Limitare l'uso dei social media negli adolescenti può associarsi a miglioramenti del sonno, della concentrazione e del benessere psicologico. È quanto emerge da uno studio commissionato dal governo britannico e riportato da Reuters, che ha coinvolto 309 famiglie con ragazzi di età compresa tra 13 e 17 anni.
I partecipanti sono stati assegnati per un mese a uno di tre diversi interventi: un limite di 15 minuti al giorno per ciascuna applicazione di social media, un coprifuoco digitale con divieto di accesso ai social tra le 21 e le 7 oppure la rimozione completa delle applicazioni dai dispositivi.
Secondo i risultati, tutti e tre gli approcci sono stati associati a miglioramenti riferiti dai partecipanti in termini di qualità del sonno, umore, capacità di concentrazione, tempo dedicato allo studio e interazione con la famiglia.
Il divieto totale di utilizzo dei social media ha prodotto i maggiori benefici percepiti sulla capacità di concentrazione, ma è stato anche quello che ha determinato il maggiore impatto sulla vita sociale degli adolescenti. Il coprifuoco notturno è invece risultato la misura più facilmente mantenuta dalle famiglie e quella che ha garantito i benefici più costanti sul sonno.

• **DATI FORNITI**
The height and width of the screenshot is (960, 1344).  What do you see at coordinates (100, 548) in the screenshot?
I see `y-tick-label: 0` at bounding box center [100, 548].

• **COMPITI DA SVOLGERE**
• A. Nel testo sui social media, quale misura è risultata la più facile da mantenere per le famiglie?
• B. Prosegui, per favore, il testo sui social media dopo la sua ultima frase.

• **RISPOSTE NUMERATE**
• A. Il coprifuoco notturno, con divieto di accesso ai social tra le 21 e le 7.

• B.
Lo studio evidenzia anche alcune criticità nell'applicazione delle restrizioni. Molti ragazzi hanno infatti aggirato i limiti utilizzando tablet, computer portatili o vecchi telefoni. Alcuni hanno inoltre osservato che eventuali controlli più estesi potrebbero essere elusi tramite reti virtuali private (VPN) o dichiarazioni non veritiere sull'età.
Il limite di 15 minuti per applicazione è stato il modello con la minore aderenza. Molti partecipanti lo hanno definito poco pratico perché interrompeva le conversazioni e rendeva difficile mantenere i contatti con i coetanei, soprattutto attraverso piattaforme come Snapchat, spesso utilizzata come principale strumento di comunicazione.
Gli adolescenti coinvolti hanno inoltre sottolineato che eventuali limitazioni dovrebbero tenere conto dell'età e del livello di maturità, prevedendo una maggiore autonomia per i ragazzi più grandi.
Lo studio è stato commissionato dal governo britannico prima dell'annuncio dell'esecutivo guidato da Keir Starmer sull'intenzione di vietare l'accesso ai social media ai minori di 16 anni.